Sin vacilar, los dos amigos recorrieron la cocina y abrieron el frigorífico.
—Oye, aquí no hay huevos —informó Mike, observando las baldas casi vacías—. Pero, en cambio, sí que hay un refresco gaseoso de cola. ¿Crees que se notará mucho si cambiamos un ingrediente por otro?
—Bah, tú échalo a la cazuela —dijo Timba despreocupado—. Seguro que así saben mejor las lentejas.
Después de arrojar el contenido de la lata, Timba se puso a dar vueltas al guiso con un cucharón de madera, pero al cabo de unos momentos la olla se puso a burbujear ante sus ojos.
—¿Crees que deberíamos bajar un poco el fuego? —preguntó Timba girándose hacia Mike.
—¿A dónde? ¿Al sótano?
—No, hombre, me refiero a si crees que deberíamos disminuir la intensidad de la lumbre para que las lentejas se hagan de forma más pausada.
Mike iba a responder a su compañero cuando en ese preciso instante la olla empezó a moverse como si estuviera bailando una canción de reguetón.
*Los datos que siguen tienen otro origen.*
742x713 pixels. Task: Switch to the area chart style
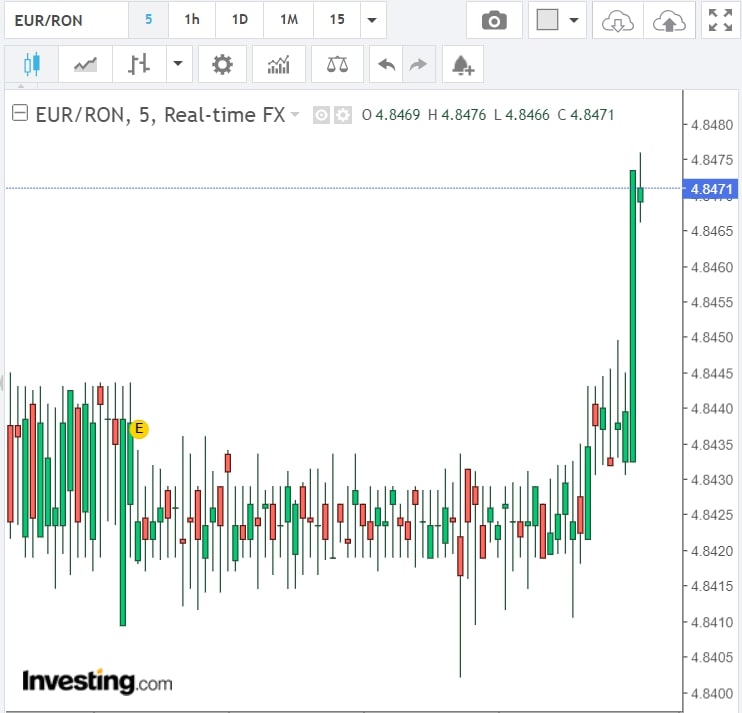pos(85,65)
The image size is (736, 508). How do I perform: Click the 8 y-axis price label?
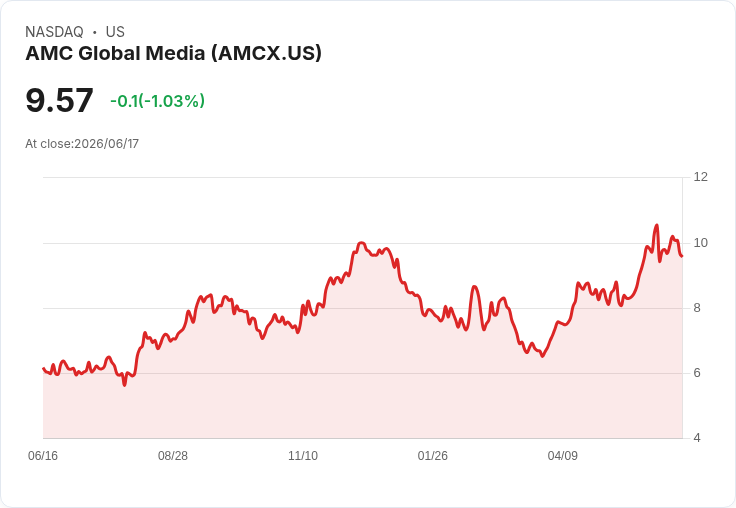(x=697, y=308)
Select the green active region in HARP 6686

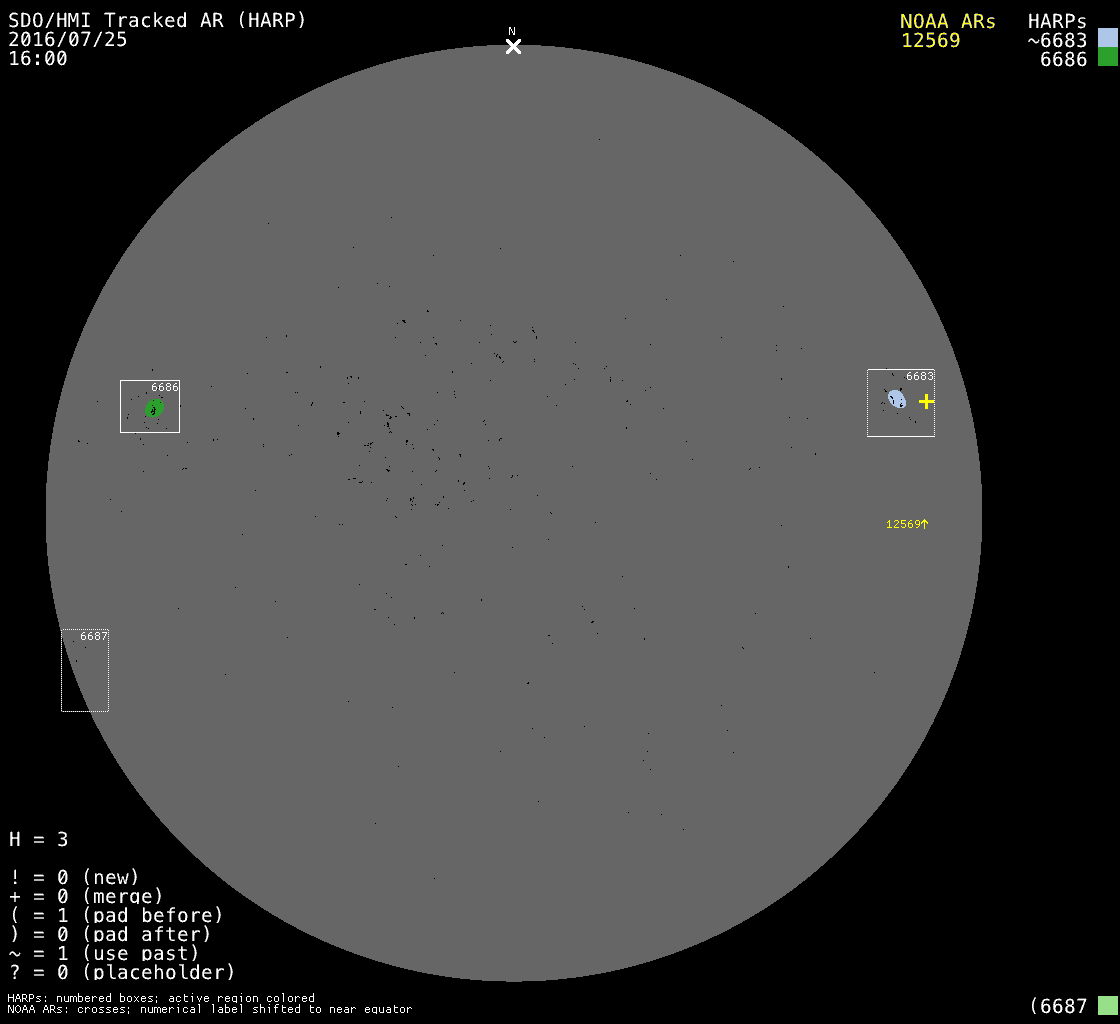pos(154,408)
—¿Se puede saber qué diablos habéis hecho esta vez? —preguntó Trolli acercándose mosqueado.
—Nada —contestó Mike—. Tan solo hemos echado una bebida efervescente a la cazuela.
Trollino tomó la lata vacía que había encima de la mesa y empezó a leer la etiqueta con detenimiento. Cuando estaba a la mitad, de repente, soltó un grito de terror.
—¡Aquí pone que no se debe juntar con zumo de naranja porque hace reacción!
—Ups. Esto me pasa por no leer la receta —dijo el perro—. ¿Qué hacemos ahora? ¿Lo tiramos?
—¡No! ¡Es demasiado tarde! —exclamó Timba mirando con horror la mezcla burbujeante—. ¡Será mejor que nos apartemos! ¡Este mejunje va a explo…!
El Compa no pudo terminar la frase, ya que justo en ese instante la cazuela saltó por los aires, ¡lanzando su contenido en todas direcciones!